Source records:
--
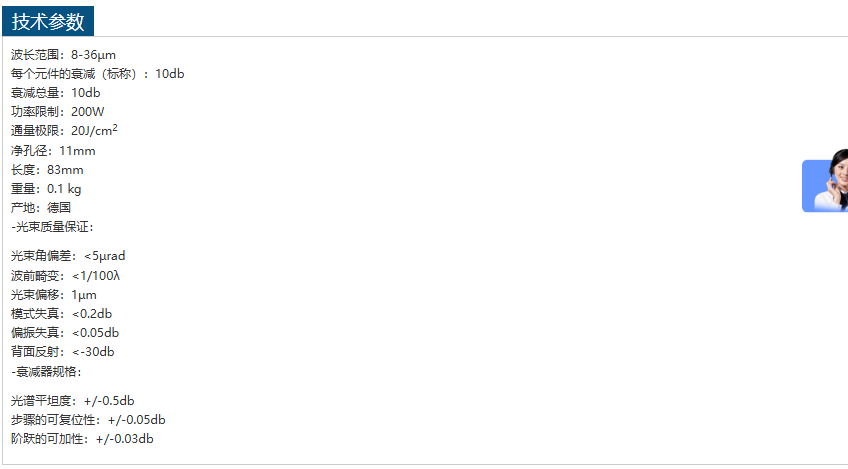Click the 模式失真 <0.2db line
This screenshot has width=848, height=469.
point(61,313)
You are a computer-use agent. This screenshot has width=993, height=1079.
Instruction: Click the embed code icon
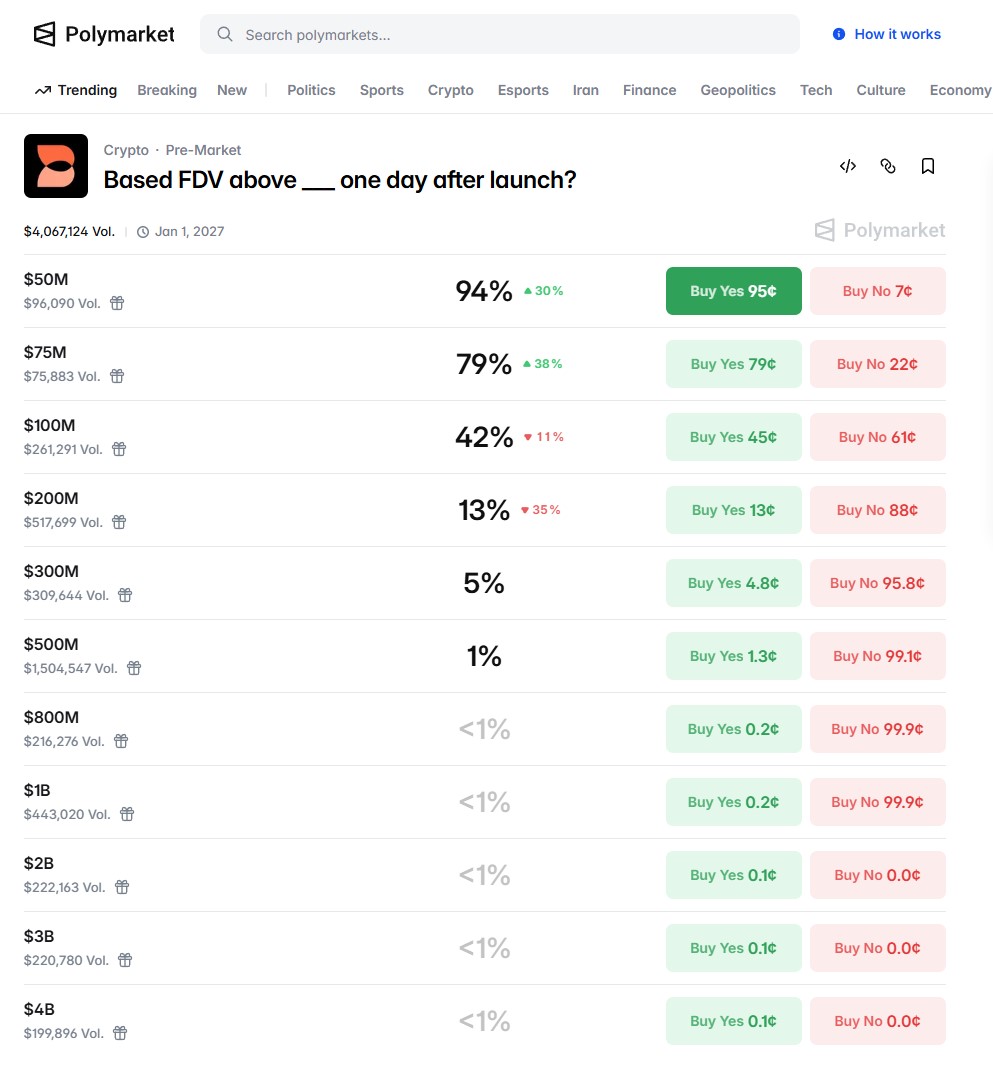848,166
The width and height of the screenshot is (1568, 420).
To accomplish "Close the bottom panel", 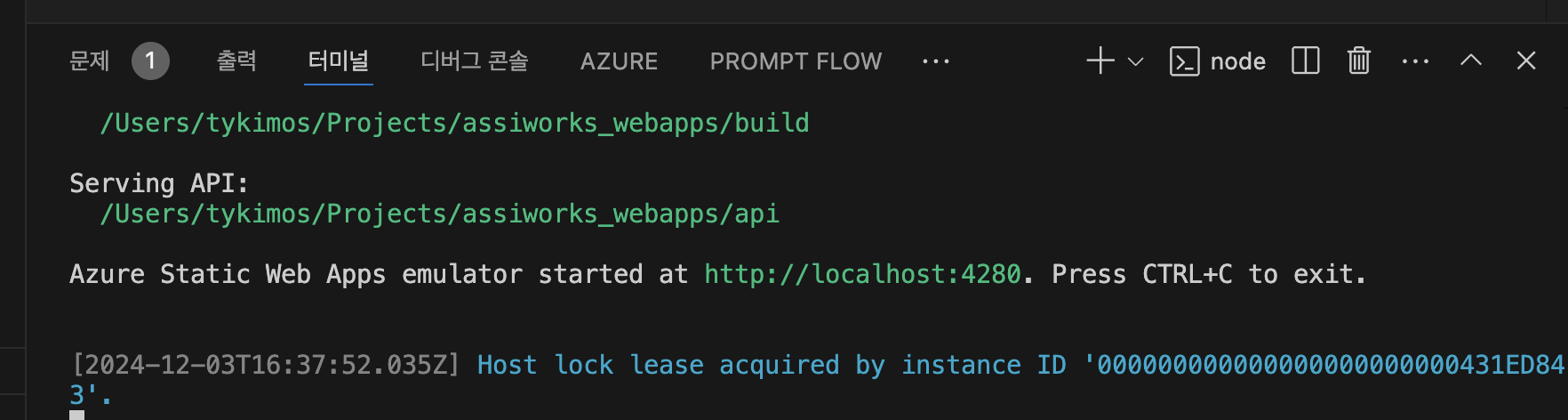I will 1526,61.

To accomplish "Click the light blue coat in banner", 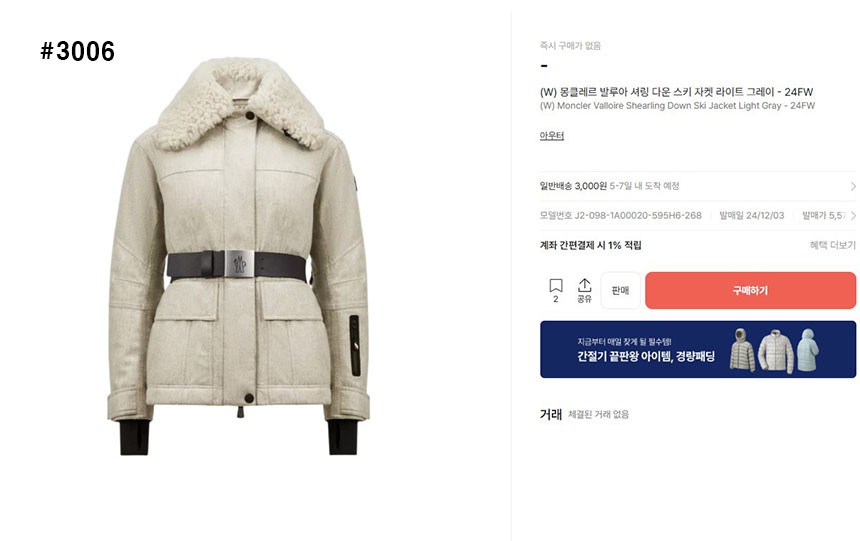I will (807, 350).
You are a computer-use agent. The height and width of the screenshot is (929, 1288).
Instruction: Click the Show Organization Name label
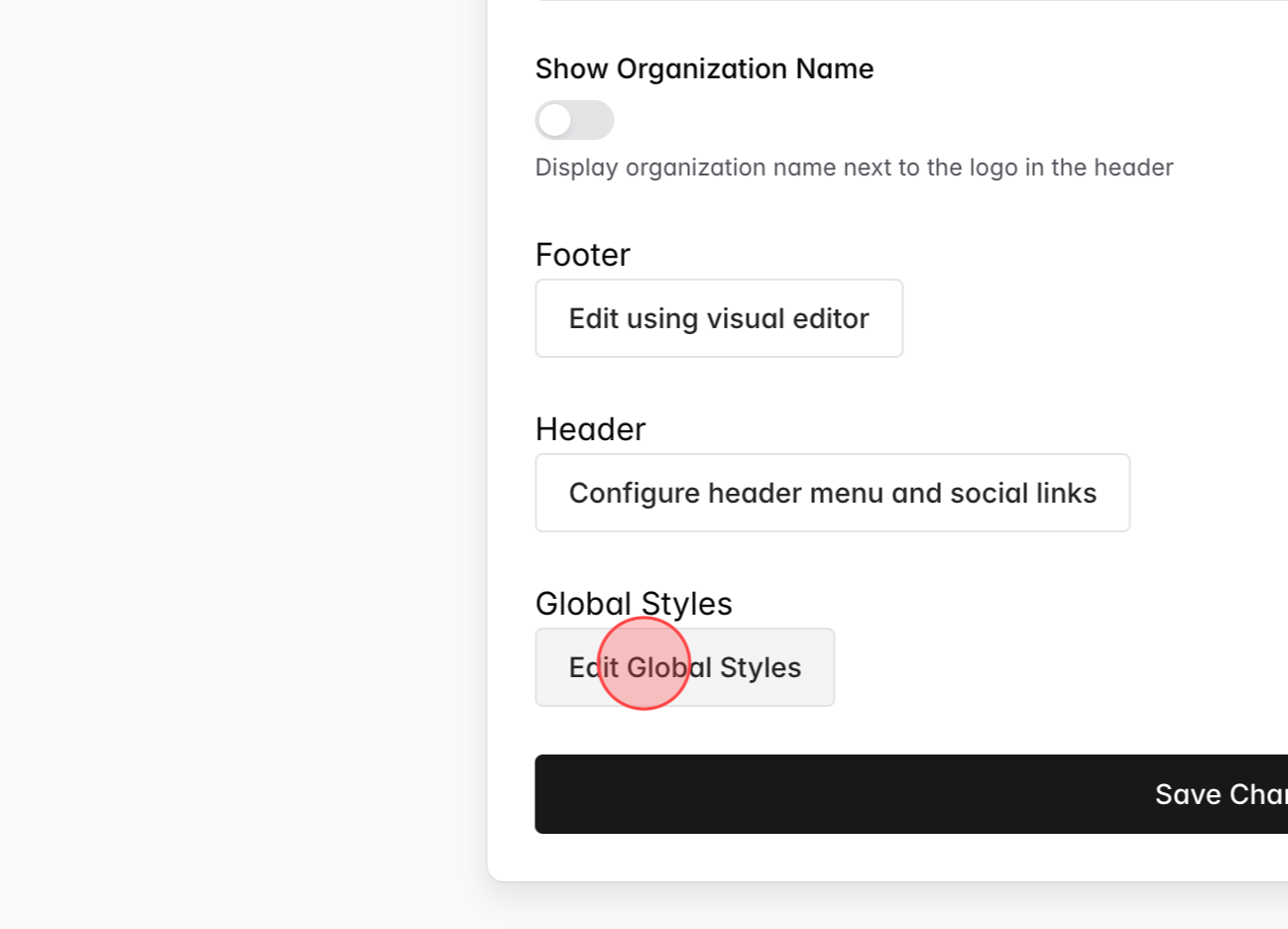pyautogui.click(x=704, y=68)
--
■ What this task involves ■
Taking every line of the records above into account, tally those that contain "computer" and give only the total.

■ Solution ■
2